◆ **BRIEF**
Rewrite the records from the start through the line containing "click(269, 132)", inclusive, replacing "Zone" with "Region" and leaving everything else unchanged.

— start of DATA SHOWN —

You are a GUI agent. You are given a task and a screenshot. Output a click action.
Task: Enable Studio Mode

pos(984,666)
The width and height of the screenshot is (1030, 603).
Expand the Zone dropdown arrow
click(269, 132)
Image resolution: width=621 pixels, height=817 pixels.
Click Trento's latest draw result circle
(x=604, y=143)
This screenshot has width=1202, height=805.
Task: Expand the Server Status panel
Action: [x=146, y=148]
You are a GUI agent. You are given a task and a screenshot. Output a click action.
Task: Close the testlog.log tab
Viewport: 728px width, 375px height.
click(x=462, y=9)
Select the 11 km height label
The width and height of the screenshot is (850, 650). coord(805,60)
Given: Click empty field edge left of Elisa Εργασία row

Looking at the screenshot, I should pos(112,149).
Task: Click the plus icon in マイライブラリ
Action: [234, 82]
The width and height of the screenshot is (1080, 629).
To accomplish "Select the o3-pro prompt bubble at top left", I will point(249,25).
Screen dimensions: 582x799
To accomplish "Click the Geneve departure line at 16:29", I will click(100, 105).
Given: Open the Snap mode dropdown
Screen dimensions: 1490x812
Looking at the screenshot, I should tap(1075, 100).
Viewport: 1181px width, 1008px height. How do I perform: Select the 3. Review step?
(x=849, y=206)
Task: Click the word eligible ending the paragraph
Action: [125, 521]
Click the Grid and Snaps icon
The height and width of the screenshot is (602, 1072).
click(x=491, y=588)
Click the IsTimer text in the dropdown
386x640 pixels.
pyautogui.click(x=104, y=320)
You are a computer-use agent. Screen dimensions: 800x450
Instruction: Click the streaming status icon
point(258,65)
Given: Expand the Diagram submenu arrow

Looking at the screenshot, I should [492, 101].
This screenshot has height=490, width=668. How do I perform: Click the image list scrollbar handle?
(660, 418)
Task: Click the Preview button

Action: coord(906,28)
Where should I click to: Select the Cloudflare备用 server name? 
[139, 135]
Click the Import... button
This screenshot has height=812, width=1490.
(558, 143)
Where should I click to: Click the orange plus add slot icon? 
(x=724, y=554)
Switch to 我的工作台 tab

— end of DATA SHOWN —

◆ **ANSWER FOR THE TASK**
You are a GUI agent. You are given a task and a screenshot. Output a click action.
Task: Enable Studio Mode

pos(984,666)
The width and height of the screenshot is (1030, 603).
Expand the Region dropdown arrow
click(269, 132)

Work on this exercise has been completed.